Brief
Below are lines of data, and only some are wanted. Please repeat exactly those from the line that has "[Facebook] (47, 2556)" through the line that has "Open Access License (1028, 1725)".

Stored records:

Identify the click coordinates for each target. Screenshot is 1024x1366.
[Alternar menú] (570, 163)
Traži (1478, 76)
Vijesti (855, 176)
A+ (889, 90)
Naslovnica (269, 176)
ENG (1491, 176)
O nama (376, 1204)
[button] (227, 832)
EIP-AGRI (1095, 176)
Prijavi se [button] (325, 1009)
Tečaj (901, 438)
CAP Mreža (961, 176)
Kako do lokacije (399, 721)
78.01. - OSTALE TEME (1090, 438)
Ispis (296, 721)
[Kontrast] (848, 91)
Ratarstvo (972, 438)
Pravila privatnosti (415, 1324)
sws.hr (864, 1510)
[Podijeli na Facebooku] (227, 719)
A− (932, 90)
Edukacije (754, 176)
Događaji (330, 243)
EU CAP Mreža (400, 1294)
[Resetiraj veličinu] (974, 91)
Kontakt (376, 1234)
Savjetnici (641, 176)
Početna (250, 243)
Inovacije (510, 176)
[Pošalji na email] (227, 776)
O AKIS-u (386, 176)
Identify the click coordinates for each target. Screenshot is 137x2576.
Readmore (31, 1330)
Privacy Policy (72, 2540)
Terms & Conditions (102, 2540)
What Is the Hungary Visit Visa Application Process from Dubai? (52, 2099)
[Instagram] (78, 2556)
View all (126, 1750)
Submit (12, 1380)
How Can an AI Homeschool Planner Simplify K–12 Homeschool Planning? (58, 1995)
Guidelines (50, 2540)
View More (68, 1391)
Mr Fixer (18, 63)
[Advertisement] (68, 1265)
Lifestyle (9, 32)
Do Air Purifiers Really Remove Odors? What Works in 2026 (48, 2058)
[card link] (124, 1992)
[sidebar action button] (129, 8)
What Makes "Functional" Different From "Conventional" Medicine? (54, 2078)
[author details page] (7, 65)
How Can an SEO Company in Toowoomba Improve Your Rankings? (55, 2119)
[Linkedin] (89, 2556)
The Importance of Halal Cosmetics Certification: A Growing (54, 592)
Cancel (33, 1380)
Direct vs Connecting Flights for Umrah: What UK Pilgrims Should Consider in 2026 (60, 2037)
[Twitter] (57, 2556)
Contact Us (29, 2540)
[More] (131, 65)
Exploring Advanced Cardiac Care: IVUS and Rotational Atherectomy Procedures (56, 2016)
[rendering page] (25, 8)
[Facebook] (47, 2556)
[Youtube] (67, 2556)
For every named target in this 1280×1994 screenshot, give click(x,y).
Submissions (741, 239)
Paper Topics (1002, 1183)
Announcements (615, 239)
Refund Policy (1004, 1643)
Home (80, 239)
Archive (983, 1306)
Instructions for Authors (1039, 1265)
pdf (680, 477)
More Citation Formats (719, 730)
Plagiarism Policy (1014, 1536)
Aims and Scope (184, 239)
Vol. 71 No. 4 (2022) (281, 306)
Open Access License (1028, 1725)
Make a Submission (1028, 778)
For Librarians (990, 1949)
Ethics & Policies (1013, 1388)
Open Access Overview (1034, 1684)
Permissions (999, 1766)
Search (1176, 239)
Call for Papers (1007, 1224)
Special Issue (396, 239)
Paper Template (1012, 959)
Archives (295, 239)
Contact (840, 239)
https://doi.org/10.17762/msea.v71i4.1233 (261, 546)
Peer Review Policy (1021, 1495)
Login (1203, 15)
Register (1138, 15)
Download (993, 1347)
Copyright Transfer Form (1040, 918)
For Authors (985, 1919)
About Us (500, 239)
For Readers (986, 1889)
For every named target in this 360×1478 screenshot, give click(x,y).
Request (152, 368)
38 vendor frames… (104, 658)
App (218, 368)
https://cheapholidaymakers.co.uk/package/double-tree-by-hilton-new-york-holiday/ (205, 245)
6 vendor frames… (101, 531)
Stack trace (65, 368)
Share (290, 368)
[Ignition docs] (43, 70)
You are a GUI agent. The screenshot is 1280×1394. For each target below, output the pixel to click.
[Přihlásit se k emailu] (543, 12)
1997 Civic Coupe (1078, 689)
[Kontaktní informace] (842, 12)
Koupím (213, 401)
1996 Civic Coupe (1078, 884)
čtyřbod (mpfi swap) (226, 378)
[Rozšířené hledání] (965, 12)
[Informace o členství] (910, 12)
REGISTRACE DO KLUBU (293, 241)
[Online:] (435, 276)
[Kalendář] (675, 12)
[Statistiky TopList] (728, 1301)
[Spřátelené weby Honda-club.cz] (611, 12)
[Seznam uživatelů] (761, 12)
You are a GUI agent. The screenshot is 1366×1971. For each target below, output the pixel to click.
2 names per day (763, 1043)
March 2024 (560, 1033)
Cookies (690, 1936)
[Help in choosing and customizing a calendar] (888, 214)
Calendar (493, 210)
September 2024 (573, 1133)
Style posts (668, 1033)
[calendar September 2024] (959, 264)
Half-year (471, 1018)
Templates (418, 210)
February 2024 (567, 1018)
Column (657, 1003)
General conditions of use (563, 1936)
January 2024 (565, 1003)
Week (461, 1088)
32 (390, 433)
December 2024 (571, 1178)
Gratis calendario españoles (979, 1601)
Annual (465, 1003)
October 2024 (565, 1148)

Response below
[Facebook] (47, 2556)
[Youtube] (67, 2556)
For every named target in this 1280×1994 screenshot, give click(x,y).
Submissions (741, 239)
Paper Topics (1002, 1183)
Announcements (615, 239)
Refund Policy (1004, 1643)
Home (80, 239)
Archive (983, 1306)
Instructions for Authors (1039, 1265)
pdf (680, 477)
More Citation Formats (719, 730)
Plagiarism Policy (1014, 1536)
Aims and Scope (184, 239)
Vol. 71 No. 4 (2022) (281, 306)
Open Access License (1028, 1725)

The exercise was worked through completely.